192   Chapter Eleven


                                  11.3.2 Metallic Layers of Cables as Protective Conductor
                                  As already anticipated, metallic sheaths, or armors, of cables may
                                  be used to carry the ground-fault current, or a portion of it, when
                                  both their ends, supply side and load side, are linked to the earthing
                                  system. In this configuration, a multiple return path may be available
                                  for fault currents: sheaths/armors and protective conductors are in
                                  parallel. The majority of the ground current will circulate through
                                  the protective conductor, as they offer a much lesser impedance than
                                  metallic sheaths/armors. It is assumed as a general rule of thumb that
                                  no more than 15% of the fault current will circulate through metallic
                                  sheaths/armors. However, the current-carrying capability of sheaths
                                  and armors within the operational time frame of the protective device
                                  must be assessed. There may be cases when metal layers of cables
                                  cannot sustain any part of the fault current for the duration of the
                                  fault, and therefore, should not be included in the fault-loop. This can
                                  be achieved by lifting one end of metallic layers of cables.

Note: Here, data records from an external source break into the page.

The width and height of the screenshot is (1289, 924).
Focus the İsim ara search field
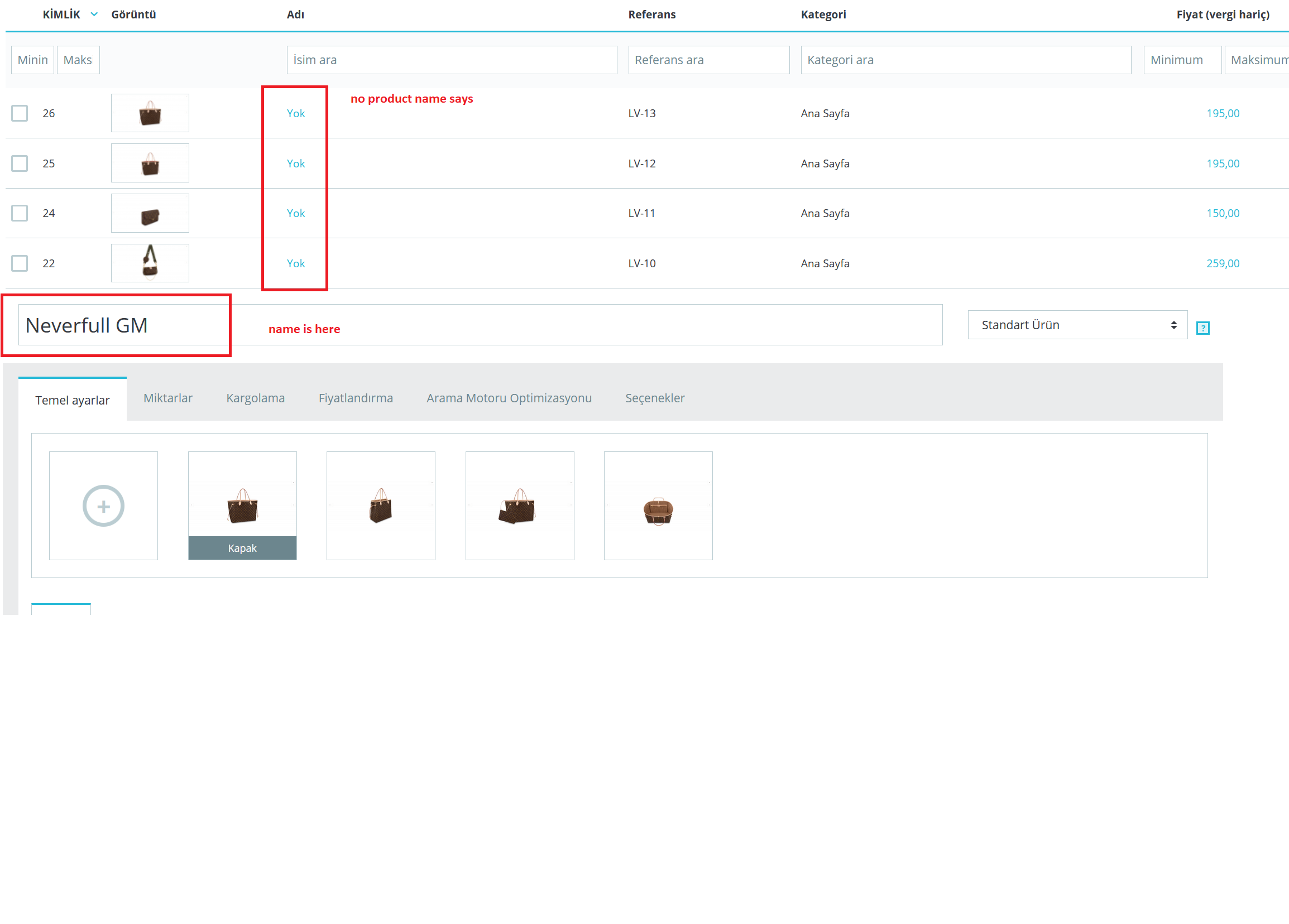[451, 60]
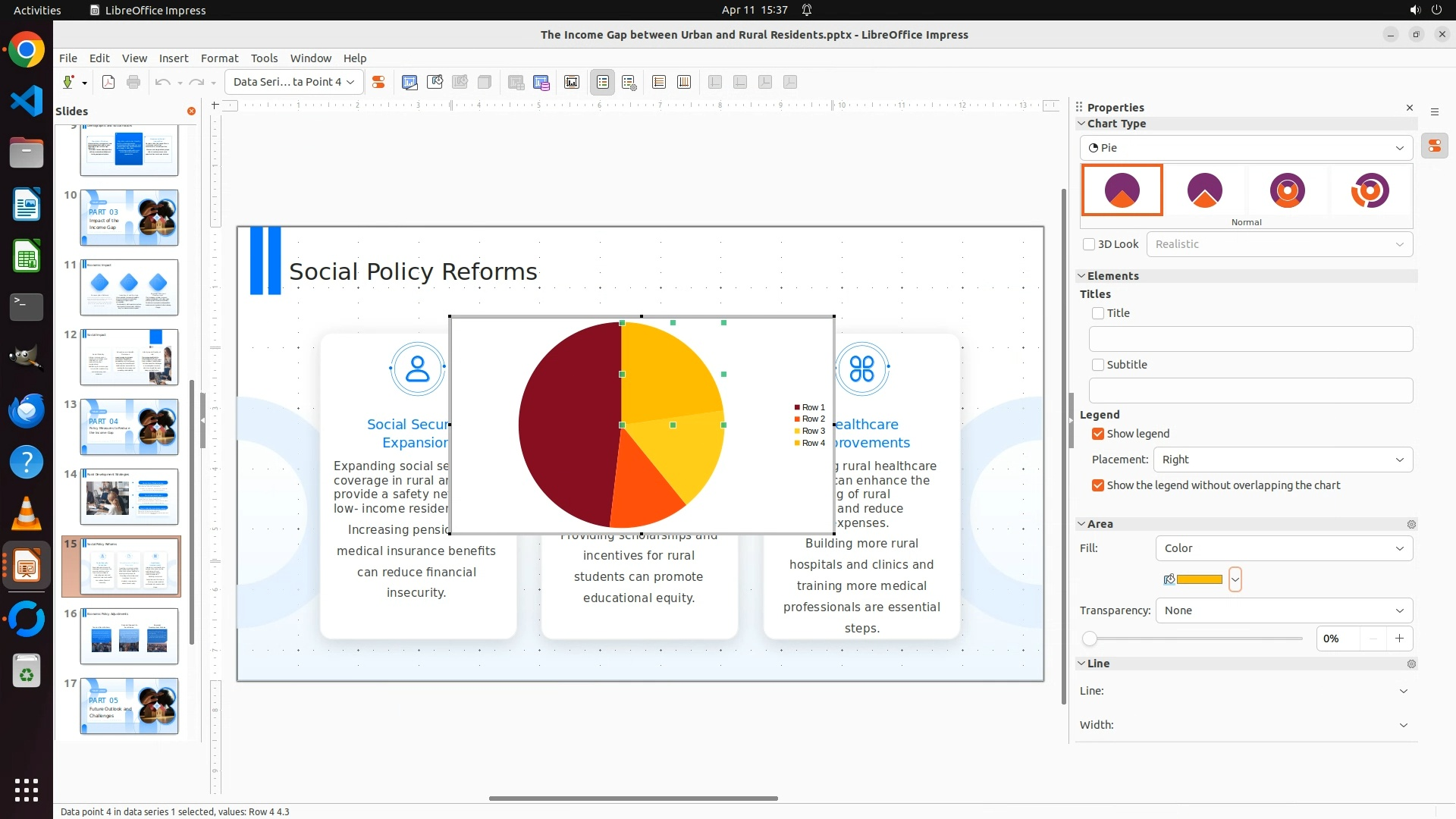Toggle the Legend On/Off toolbar icon
This screenshot has height=819, width=1456.
(603, 82)
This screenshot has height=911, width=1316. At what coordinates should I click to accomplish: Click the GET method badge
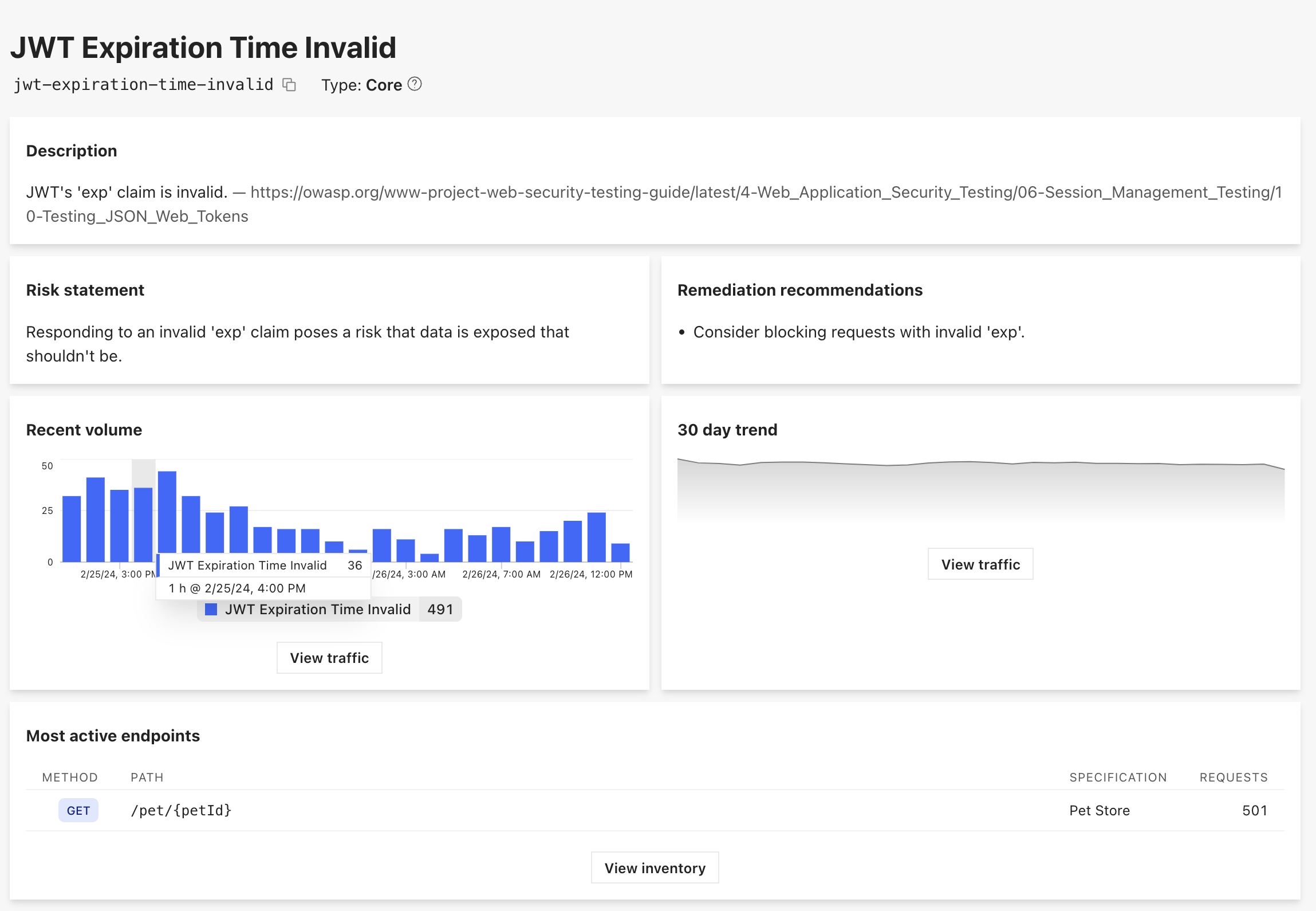click(x=78, y=810)
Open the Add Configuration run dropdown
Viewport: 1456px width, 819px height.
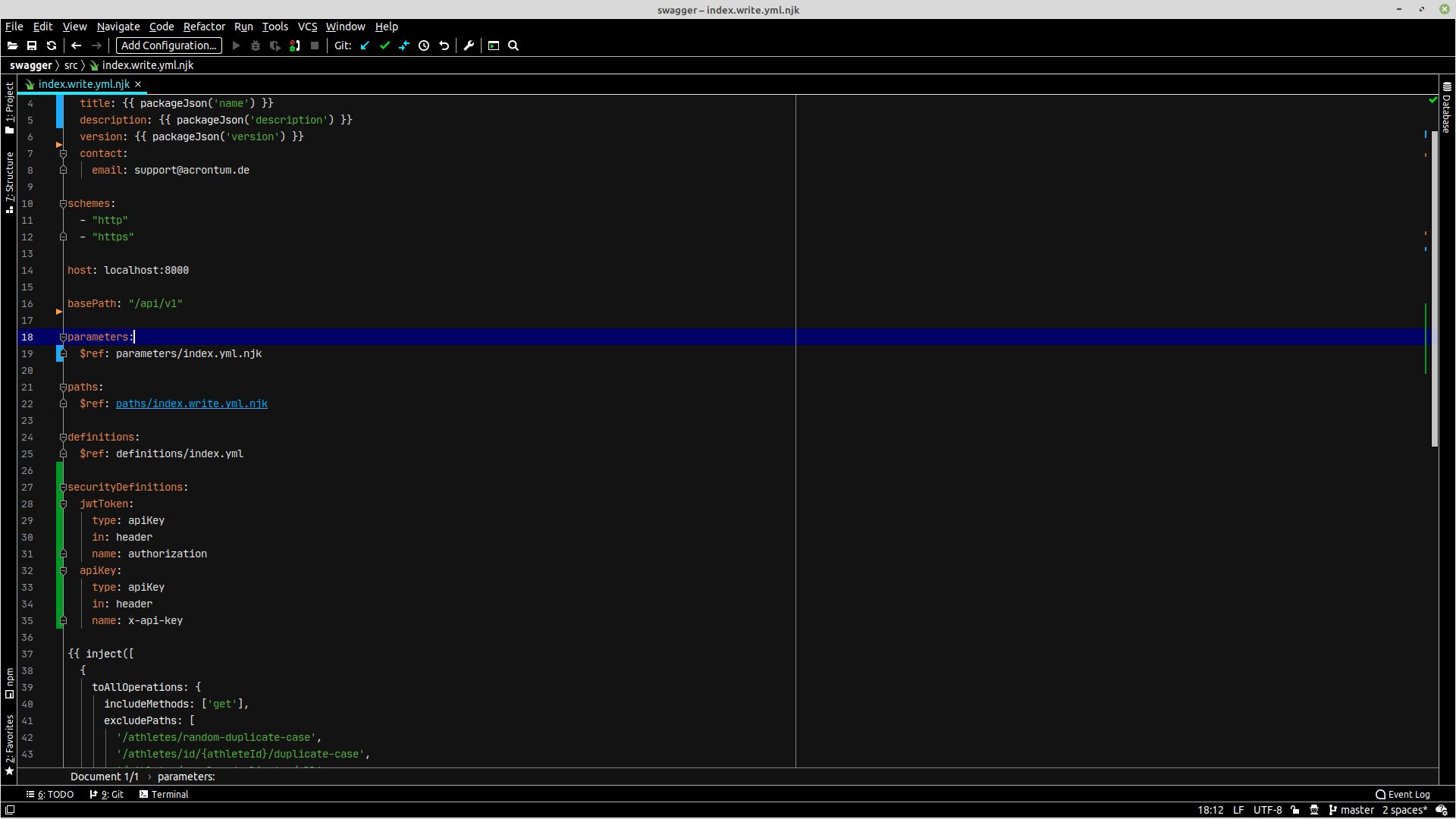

                                     However, by not bonding both ends of a cable’s metallic layers,
                                  safety issues may arise. To this regard, let us consider Fig. 11.4 in
                                  which a cable is shown whose metallic sheath is bonded only at one
                                  end.
                                     A medium-voltage ground fault simultaneously energizes the
                                  ground-grid and the metallic sheath of a cable linked to it. The earth
                                  potential is, therefore, transferred from the bonded end of the sheath
                                  to the floating one. Along the ground grid, whose behavior can be
                                  approximated by the combination of buried spherical electrodes, the
                                  superficial earth potential is not constant, but decreases and assumes
                                  its lowest value almost in correspondence with its edge (Fig. 11.5).
                                     If the sheath is accessible (e.g., at its termination at the equipment
                                  box) between the person’s hand (at fault potential V T ) and feet (at grid
                                  potential), a dangerous potential difference V ST may exist.
                                     Bonding connections between both ends of suitable metallic
                                  sheath (i.e., capable to carry the fault current) of medium-voltage


















                                  FIGURE 11.4 Metallic sheath bonded only at one end.